■ YOUR ASSIGNMENT
Give back the line below containing "Expand the More dropdown menu" and every later line, exactly.
***
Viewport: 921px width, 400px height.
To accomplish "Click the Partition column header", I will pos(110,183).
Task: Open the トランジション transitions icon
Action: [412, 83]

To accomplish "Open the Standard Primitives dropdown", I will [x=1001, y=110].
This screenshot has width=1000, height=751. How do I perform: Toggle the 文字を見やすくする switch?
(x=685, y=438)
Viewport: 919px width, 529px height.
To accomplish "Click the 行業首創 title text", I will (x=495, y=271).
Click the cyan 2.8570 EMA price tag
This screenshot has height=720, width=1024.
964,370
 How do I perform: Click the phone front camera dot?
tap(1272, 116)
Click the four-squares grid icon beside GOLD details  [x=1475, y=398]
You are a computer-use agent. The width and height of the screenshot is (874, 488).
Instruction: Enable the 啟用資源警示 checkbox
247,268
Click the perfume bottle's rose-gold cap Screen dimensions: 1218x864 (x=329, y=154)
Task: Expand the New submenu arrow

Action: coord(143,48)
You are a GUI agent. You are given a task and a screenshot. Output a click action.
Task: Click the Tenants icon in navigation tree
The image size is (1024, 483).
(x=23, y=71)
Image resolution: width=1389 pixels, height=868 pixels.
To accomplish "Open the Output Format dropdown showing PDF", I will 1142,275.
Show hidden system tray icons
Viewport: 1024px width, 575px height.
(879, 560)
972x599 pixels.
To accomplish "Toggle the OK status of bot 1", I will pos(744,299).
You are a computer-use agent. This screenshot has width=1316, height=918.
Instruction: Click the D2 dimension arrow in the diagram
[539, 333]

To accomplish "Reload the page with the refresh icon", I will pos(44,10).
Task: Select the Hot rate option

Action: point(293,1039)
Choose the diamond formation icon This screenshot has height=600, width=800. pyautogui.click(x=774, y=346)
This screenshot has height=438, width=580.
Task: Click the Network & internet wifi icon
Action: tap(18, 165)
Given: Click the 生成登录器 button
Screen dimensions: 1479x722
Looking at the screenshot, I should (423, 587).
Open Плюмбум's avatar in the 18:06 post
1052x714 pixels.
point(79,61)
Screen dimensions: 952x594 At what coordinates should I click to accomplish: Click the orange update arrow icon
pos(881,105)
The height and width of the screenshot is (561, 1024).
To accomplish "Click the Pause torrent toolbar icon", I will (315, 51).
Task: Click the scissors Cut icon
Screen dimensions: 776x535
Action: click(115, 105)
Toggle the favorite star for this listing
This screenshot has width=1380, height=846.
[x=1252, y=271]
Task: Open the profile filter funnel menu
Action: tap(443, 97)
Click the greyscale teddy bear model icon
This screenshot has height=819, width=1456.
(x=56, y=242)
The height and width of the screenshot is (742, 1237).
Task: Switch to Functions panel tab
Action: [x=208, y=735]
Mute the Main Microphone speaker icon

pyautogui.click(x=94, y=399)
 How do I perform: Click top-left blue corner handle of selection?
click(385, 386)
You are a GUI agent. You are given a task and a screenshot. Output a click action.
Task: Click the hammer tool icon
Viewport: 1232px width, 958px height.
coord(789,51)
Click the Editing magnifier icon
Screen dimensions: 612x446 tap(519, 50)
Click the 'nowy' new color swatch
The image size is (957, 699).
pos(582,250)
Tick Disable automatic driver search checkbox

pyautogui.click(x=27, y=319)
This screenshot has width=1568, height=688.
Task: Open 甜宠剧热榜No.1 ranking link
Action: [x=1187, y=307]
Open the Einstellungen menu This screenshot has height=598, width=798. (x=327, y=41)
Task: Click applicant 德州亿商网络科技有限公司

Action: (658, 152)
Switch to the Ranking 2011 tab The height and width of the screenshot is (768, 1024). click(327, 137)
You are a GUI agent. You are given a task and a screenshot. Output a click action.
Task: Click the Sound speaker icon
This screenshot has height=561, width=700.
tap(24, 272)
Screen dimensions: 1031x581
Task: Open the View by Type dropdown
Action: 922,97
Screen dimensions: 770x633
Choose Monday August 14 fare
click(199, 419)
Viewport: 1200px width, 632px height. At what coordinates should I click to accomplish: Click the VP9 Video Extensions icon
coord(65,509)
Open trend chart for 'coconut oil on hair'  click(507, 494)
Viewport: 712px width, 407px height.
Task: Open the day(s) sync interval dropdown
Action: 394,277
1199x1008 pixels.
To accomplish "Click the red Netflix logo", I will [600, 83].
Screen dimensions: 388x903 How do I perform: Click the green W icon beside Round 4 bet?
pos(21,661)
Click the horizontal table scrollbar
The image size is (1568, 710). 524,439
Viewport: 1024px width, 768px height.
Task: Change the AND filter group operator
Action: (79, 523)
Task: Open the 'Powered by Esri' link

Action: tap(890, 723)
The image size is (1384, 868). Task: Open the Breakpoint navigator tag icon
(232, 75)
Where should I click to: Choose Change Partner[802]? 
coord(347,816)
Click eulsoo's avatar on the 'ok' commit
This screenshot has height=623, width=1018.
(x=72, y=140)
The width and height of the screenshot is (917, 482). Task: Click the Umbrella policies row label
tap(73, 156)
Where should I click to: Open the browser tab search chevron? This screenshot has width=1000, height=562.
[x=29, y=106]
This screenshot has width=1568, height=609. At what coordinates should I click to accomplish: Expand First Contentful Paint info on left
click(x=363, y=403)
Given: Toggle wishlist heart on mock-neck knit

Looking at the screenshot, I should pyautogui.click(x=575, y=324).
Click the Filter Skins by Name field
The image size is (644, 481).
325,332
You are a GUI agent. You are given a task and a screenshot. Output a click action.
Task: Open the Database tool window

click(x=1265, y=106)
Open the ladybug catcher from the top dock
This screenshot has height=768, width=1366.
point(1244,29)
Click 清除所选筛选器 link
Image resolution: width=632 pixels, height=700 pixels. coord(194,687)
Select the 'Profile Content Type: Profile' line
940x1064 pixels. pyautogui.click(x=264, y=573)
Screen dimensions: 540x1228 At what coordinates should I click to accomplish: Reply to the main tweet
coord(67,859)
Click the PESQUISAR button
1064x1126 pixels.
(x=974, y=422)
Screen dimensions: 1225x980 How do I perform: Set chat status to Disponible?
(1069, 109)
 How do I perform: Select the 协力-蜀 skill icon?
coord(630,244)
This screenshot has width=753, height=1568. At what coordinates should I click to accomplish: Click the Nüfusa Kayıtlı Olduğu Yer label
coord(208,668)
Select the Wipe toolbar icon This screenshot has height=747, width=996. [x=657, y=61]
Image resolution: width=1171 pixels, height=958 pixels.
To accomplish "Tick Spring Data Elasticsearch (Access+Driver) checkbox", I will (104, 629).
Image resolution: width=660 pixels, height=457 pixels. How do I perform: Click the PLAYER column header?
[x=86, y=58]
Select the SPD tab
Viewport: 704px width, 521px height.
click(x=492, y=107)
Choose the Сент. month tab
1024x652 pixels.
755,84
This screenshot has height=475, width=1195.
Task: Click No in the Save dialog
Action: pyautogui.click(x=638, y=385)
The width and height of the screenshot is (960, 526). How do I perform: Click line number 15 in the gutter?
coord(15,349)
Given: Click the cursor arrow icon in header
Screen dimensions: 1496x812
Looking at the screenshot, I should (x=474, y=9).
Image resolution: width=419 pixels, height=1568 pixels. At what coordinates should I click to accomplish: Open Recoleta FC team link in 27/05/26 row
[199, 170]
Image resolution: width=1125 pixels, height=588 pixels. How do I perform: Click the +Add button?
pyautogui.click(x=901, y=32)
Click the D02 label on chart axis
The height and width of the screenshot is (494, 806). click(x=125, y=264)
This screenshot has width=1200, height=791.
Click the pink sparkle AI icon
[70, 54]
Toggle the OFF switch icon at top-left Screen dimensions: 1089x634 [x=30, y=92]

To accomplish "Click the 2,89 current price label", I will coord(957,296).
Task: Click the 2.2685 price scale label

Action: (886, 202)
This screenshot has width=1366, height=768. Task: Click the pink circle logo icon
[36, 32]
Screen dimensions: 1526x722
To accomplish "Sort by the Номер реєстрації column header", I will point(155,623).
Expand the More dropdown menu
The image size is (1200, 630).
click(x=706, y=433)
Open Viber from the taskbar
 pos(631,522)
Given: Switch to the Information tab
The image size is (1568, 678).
***
■ OUTPUT
Expand the More dropdown menu
The image size is (1200, 630).
click(x=706, y=433)
Open Viber from the taskbar
 pos(631,522)
Given: Switch to the Information tab
The image size is (1568, 678).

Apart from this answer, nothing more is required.